My Eyelid Thing

Or so I call it in my head, because I've been unable to find a clinical name for an extra fold in each eyelid. I'm talking about this:



Internet research has yielded almost no information. The closest I've come is a forum devoted to botched eyelid surgery: apparently, people who get plastic surgery to turn their monolids into creased eyelids can end up with multiple folds. But I have yet to find a discussion of the extra fold as a congenital issue. Essentially, I have too much lid per eye, so the skin folds over on itself when my eyes are open. This creates deep creases that are especially visible when I'm wearing powder eyeshadow:


Doing my eye makeup always means taking my extra lid folds into account. I have to wiggle my eyeshadow brush just so, or the powder won't make it into the creases. Any look involving a sharp, graphic shape is off the table. It's hard for me to experiment with new shapes and placements of shadow and liner, and I'm rarely satisfied with the looks I do manage to put together. There is no universe in which this is a real problem, but it's still annoying.

Until a few years ago, I'd never even noticed my extra eyelid folds. This changed when, in pursuit of the "retro" look beloved of Tumblr hipsters (black cat eye, matte red lipstick), I bought a liquid eyeliner and began experimenting. Tracing my upper lashline was relatively easy, but I ran into difficulty when I tried to flick the liner outward to make a wing. Because my extra folds extended below the outer corner of each eye, they halted the progress of the liner pen, creating a sad, smeary mess. Most people get their shitty-eyeliner phase over with in high school; for me, that phase belonged to early grad school. Initially I assumed that the problem was my own ineptitude, but reading cat-eye tutorial after cat-eye tutorial made me realize that most beauty bloggers didn't have the Eyelid Thing. For a couple of years I gave up on winged eyeliner entirely, feeling like Buster Bluth whenever I came across yet another perky "how to get the perfect wing" article.


Today, though, I picked up my liquid liner for the first time in at least six months. I'm determined to master the flick, damn it, no matter what hilariously awkward work-arounds I have to use. Please excuse my appalling technique; I'm out of practice, to say the least. My eyeliner is Maybelline Line Stiletto in Blackest Black, which glides on smoothly but tends to flake off after a few hours. It's good for experimenting, though, since it washes off easily.

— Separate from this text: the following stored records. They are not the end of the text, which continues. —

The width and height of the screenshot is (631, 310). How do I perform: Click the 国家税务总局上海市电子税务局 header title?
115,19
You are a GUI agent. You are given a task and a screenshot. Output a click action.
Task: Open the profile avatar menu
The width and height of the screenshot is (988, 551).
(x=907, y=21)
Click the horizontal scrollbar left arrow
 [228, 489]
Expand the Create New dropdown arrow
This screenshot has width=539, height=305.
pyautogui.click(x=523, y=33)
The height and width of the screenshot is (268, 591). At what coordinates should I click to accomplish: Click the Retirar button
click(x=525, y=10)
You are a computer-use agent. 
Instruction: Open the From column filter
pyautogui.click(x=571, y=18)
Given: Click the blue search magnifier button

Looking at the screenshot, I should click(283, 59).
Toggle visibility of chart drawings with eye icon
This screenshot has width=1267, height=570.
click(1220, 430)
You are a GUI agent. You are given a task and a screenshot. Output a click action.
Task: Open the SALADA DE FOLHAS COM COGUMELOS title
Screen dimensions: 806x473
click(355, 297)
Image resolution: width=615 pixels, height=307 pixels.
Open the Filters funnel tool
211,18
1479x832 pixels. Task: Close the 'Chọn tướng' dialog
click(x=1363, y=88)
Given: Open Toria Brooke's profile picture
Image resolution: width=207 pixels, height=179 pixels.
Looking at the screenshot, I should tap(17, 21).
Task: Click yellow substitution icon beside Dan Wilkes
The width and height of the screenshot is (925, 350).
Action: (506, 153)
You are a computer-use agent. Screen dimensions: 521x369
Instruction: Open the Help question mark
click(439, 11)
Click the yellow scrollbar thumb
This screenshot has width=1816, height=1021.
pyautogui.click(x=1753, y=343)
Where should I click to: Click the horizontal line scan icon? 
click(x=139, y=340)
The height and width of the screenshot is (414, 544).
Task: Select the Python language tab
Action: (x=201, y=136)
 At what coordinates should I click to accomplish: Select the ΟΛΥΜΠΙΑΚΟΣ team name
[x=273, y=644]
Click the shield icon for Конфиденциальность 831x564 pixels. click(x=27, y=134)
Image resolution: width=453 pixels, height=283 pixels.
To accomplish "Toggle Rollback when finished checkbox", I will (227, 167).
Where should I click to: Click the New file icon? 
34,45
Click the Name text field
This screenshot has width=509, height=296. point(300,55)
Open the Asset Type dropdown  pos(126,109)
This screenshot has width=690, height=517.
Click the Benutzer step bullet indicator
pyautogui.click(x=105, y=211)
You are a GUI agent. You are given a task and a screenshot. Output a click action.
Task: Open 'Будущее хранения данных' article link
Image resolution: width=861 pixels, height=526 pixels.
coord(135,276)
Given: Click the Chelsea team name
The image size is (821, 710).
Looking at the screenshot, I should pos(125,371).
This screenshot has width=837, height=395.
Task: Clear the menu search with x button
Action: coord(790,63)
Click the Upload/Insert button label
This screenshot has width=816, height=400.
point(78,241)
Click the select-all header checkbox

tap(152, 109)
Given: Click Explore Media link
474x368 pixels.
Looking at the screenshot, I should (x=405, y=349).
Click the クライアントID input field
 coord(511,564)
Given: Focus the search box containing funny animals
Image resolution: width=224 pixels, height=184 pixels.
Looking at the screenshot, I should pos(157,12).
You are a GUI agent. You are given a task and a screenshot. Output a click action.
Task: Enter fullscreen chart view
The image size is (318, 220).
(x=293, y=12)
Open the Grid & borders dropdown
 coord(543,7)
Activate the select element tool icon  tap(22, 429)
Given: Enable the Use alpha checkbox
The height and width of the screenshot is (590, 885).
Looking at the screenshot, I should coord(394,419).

The first look is the closest I can get to a conventional cat (kitten?) shape, but the flick is more horizontal than I'd like, and even at that angle I couldn't stop the folds from playing havoc with the line.


The second is the so-called "puppy eye," in which the flick extends downward instead of upward. This shape originated in East Asia and, according to the article in the link, is meant to make the eyes look "sweeter, rounder and bigger." But on my eyes, which are already big and round, the puppy eye has the unfortunate effect of making my eyelids look heavy and droopy.


For my third attempt I extended the puppy eye farther downward, then flicked it up, circumventing the extra fold. It looks awkward here, like a worm sprawling across the length of my lashline, but I think it has the most promise of the three. With practice, I could probably find a way to thicken the flick into a triangle with a cleaner point.


And here's the third look in context with the rest of my face. My other makeup is theBalm eyeshadow in Stubborn, a shimmery pink that matches my skintone almost exactly; CoverGirl LashBlast Length mascara; NARS Radiant Creamy Concealer in Vanilla; NARS Coeur Battant blush; and Revlon Lip Butter in Red Velvet.


Am I the only one in the world with this problem? Please tell me I'm not.